* _OBJETIVO A_
Responda, com base no trecho sobre a profecia natural:
(i) A quem o primeiro argumento atribui a afirmação de que as almas às vezes preveem certos acontecimentos pela força da sua penetração?
(ii) Segundo o segundo argumento, em que estado certos homens desvendam naturalmente certos futuros?
(iii) No terceiro argumento, que acontecimento futuro as formigas preveem?
* _OBJETIVO B_
Reescreva a parte do trecho sobre a profecia natural que começa em "2. Demais. –" e termina em "profetizar é natural.", trocando "formigas" por "abelhas".

O primeiro discute–se assim. – Parece que a profecia pode ser natural.

1. – Pois, com diz Gregório, às vezes as almas preveem certos acontecimentos, pela força da sua penetração. E Agostinho nota, que as alma humana, quando separada dos sentidos do corpo, pode desvendar o futuro. Ora, isto constitui a profecia. Logo, a alma pode naturalmente profetizar.

2. Demais. – O conhecimento da alma humana se exerce, antes, na vigília, que no sono. Ora, dormindo, certos naturalmente desvendam certos futuros, como está claro no Filósofo. Logo, com maior razão, o homem pode naturalmente prever os futuros.

3. Demais. – O homem é, por natureza, superior aos brutos. Ora, certos brutos têm a previsão de futuros a eles concernentes; assim, as formigas preveem as chuvas futuras, e o demonstra o fato de começarem, antes de chover, a enceleirar grãos nas suas covas; semelhantemente, os peixes preveem as tempestades futuras, como se conclui dos movimentos, que fazem, desviando–se dos lugares tempestuosos. Logo, com maior razão, os homens podem naturalmente prever o futuro a ele concernentes, o que constitui a profecia, Logo, profetizar é natural.

* _SEGMENTO DE DADOS_
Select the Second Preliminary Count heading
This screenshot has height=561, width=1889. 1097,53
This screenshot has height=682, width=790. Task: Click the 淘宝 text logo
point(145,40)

* _RESULTADO CORRETO A_
(i) A Gregório.
(ii) Dormindo.
(iii) As chuvas futuras.

* _RESULTADO CORRETO B_
2. Demais. – O conhecimento da alma humana se exerce, antes, na vigília, que no sono. Ora, dormindo, certos naturalmente desvendam certos futuros, como está claro no Filósofo. Logo, com maior razão, o homem pode naturalmente prever os futuros.

3. Demais. – O homem é, por natureza, superior aos brutos. Ora, certos brutos têm a previsão de futuros a eles concernentes; assim, as abelhas preveem as chuvas futuras, e o demonstra o fato de começarem, antes de chover, a enceleirar grãos nas suas covas; semelhantemente, os peixes preveem as tempestades futuras, como se conclui dos movimentos, que fazem, desviando–se dos lugares tempestuosos. Logo, com maior razão, os homens podem naturalmente prever o futuro a ele concernentes, o que constitui a profecia, Logo, profetizar é natural.